Nine Pitties available or adopted through the Williamson County Regional
Animal Shelter. Top: Bobo, Susan, Heather. Middle: Lady, Licorice, Nikita
Bottom: Braydon, Byron, Hugo
Herra, one of my favorite pups. Herra was dropped at the shelter with
Precious, her chihuahua best friend after her owner had to be taken
into a nursing home. Both pups were pulled into Georgetown Animal
Outreach's rescue program and are currently awaiting adoption.
Gino, a super sweet pup that I met at the Mueller Farmer's Market. He wears
a baseball cap around and is constantly posing for portraits!
Claudette, a wiggly happy girl that I met at one of my weekly Farmer's
Market events. She is super sweet and her parents are rock-stars
with her training program!
Java (top right) is one of the most adorable little pocket pitties you will ever see!
Dede (middle right) was adopted through Georgetown Animal Outreach.
Papa (bottom left) was rescued by a friend who runs an amazing training
program in the Austin area.
Love-A-Bull hosts two monthly pit bull walks, where groups of responsible
dog owners gather and go for a stroll. Holly and I have had the opportunity
to join this walk and just love our Pittie friends! (26 pups total here!)
Buddy, an adorable Pit Bull who I met at one of my weekly Farmer's
Market events. He was full of personality and really enjoyed my treats!
Roo, an adorable pup rescued through Love-A-Bull in Austin, TX.
Ellie B (left) is one of 5 dogs rescued from Spindletop during a raid on the
so called 'rescue' in 2012. Ellie B was shut down emotionally, but with lots
of TLC, she has rebounded into a spokesdog for Love-A-Bull!
Bentley (right) was rescued from Austin Animal Center after being severely
burned. All that remains of his horrible past are a few minor scars. Bentley
is full of love for everyone he meets!
Top: Matilda, Batman, Dorothy | Bottom: Dallas, Paisley, Dobie
Marigold, a beautiful tan girl who was adopted through the
Williamson County Regional Animal Shelter.
Thomas, a sweet pittie that I met at the Cedar Park Farmer's Market. He was
adopted through Austin Pet's Alive and was just full of sweet kisses.
Top: Mr. Wiggles, Punch, Tami
Middle: Racer, Hilldie, Buddy
Bottom: Hank, Star, Johnny
Slone, a super sweet but very scared girl at the Williamson County
Regional Animal Shelter.
Kane is a handsome, stocky boy that I met at Strut Your Mutt in Austin!
Esmeralda, a beautiful girl who was rescued off the streets in Hutto, TX. 

Special Thank You:

I want to send a huge Thank You to everyone who allowed me to borrow their pups for a moment or two. Each of your dogs has now touched my life and for that I am incredibly grateful.

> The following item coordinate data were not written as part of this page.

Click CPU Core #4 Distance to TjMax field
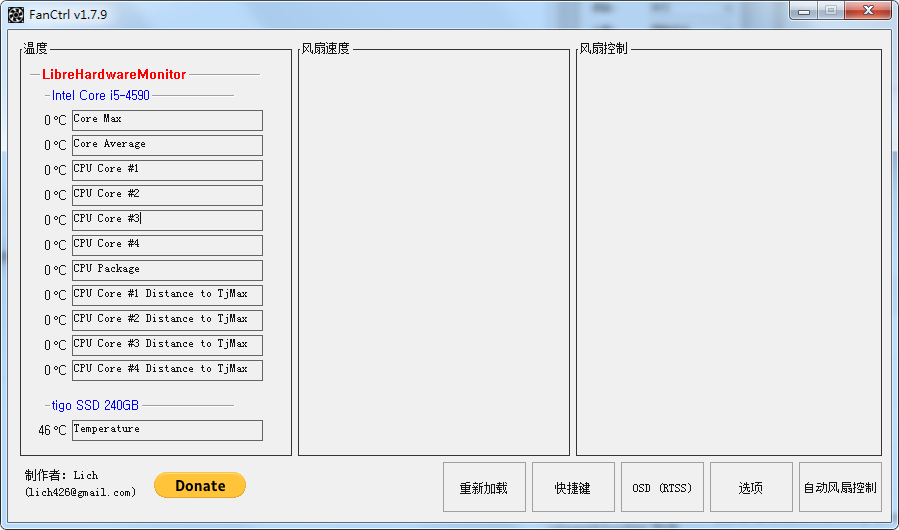899x530 pixels. coord(167,370)
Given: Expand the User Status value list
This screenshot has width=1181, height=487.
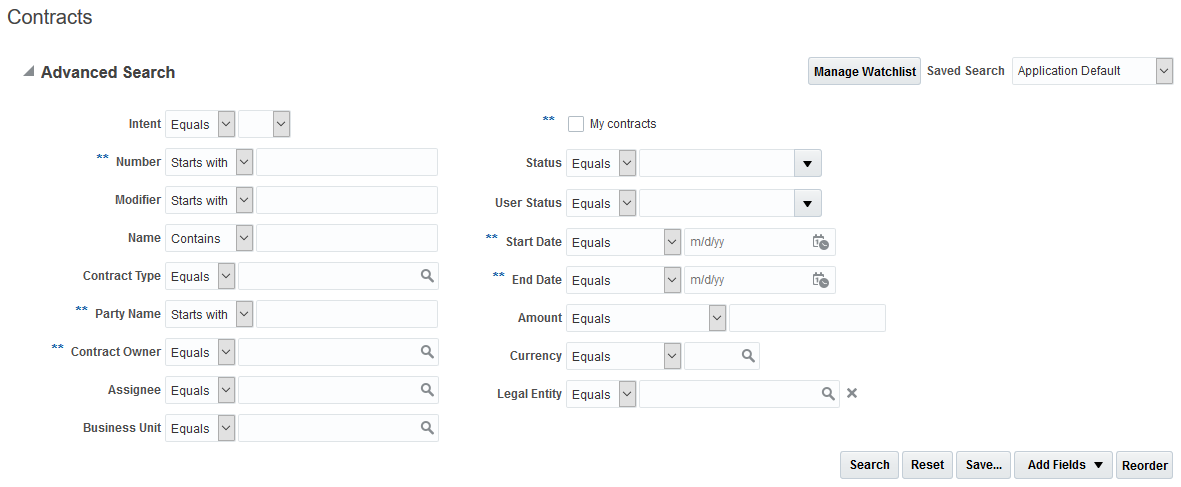Looking at the screenshot, I should tap(807, 203).
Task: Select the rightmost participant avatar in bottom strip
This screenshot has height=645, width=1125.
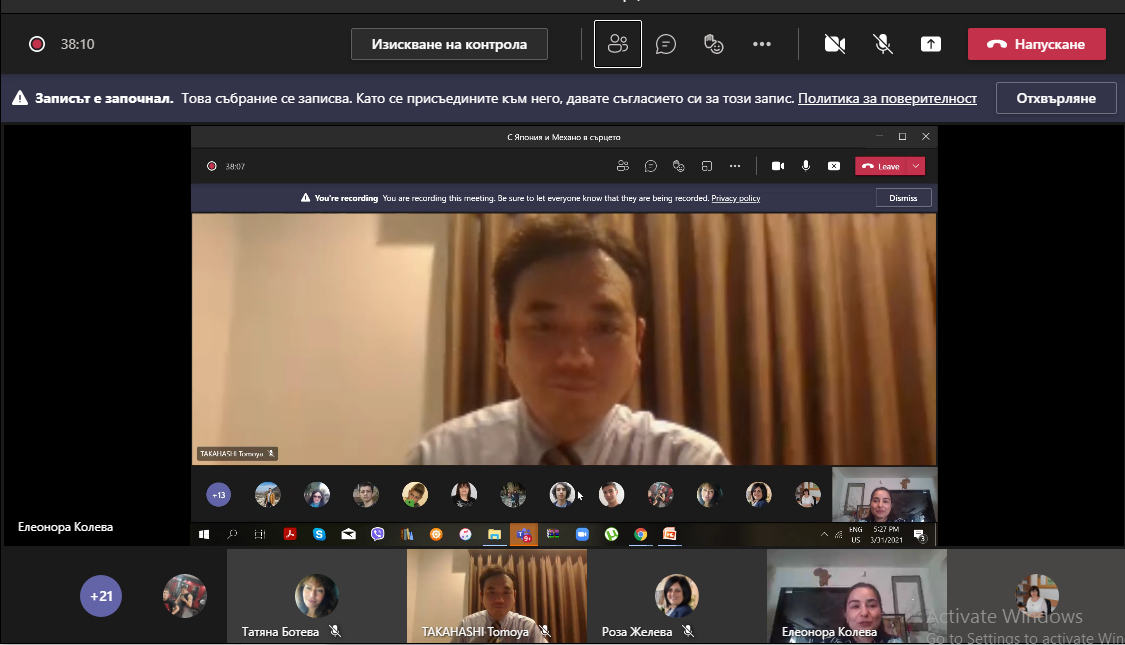Action: point(1036,595)
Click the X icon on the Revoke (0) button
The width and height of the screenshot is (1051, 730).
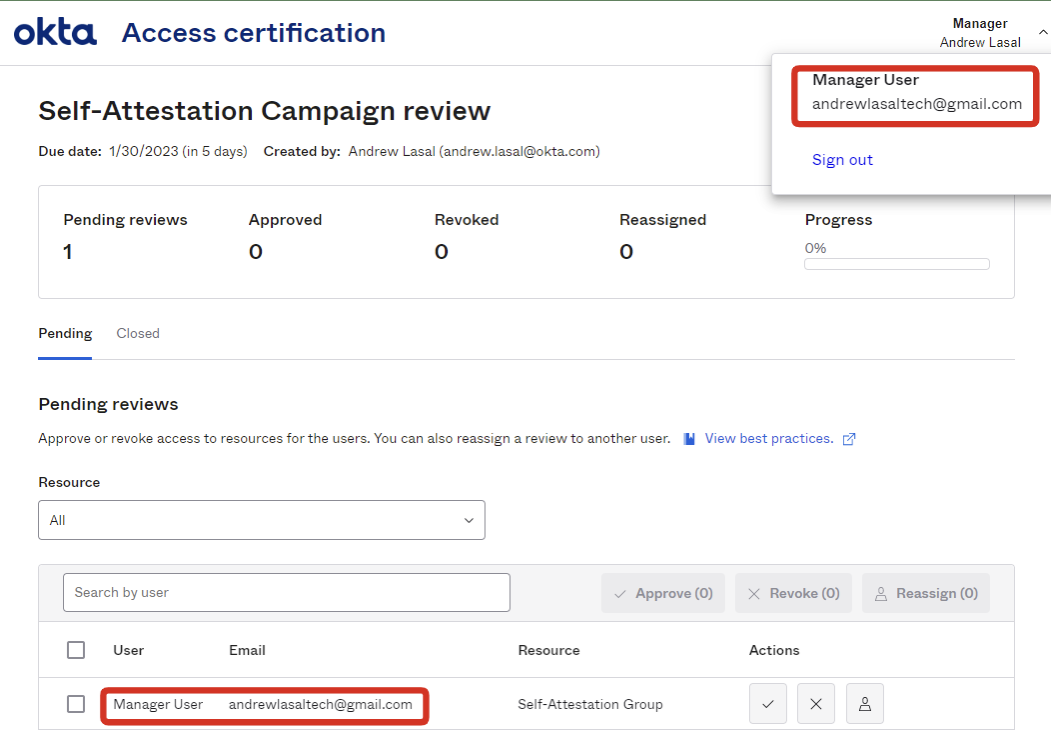click(x=755, y=592)
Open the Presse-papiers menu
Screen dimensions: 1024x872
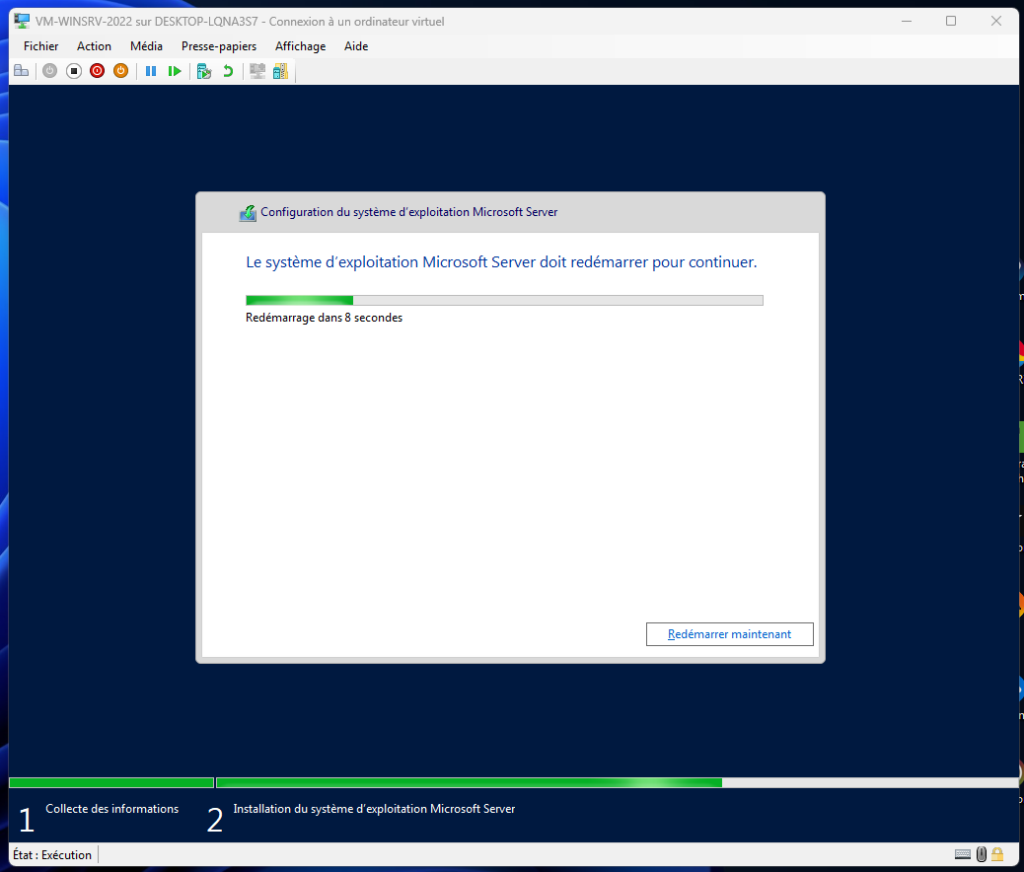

Thank you to The Williamson County Regional Animal Shelter for all of the hard work you put into ensuring that each pet, pit bull type dogs included, that enters your shelter gets the chance a a fresh start.

Thank you to Love-A-Bull, Inc for hosting our Pittie Pride Festival in Austin and all of the amazing work you do day in and day out for these dogs. You are an amazing inspiration and I am proud to support your organization!

Thank you to Austin Pets Alive for working hard to keep Austin No-Kill. You are changing the world and because of that millions of lives will be saved.

Thank you to Don't Bully Me Rescue, Pflugerville Pets Alive, Georgetown Animal Outreach and all of the other amazing rescues in the Austin area for doing such an amazing job rescuing our communities homeless pets!

And of course, Thank You to my family & friends - especially my husband - for letting me be the crazy 'Pit Bull' lady for awhile!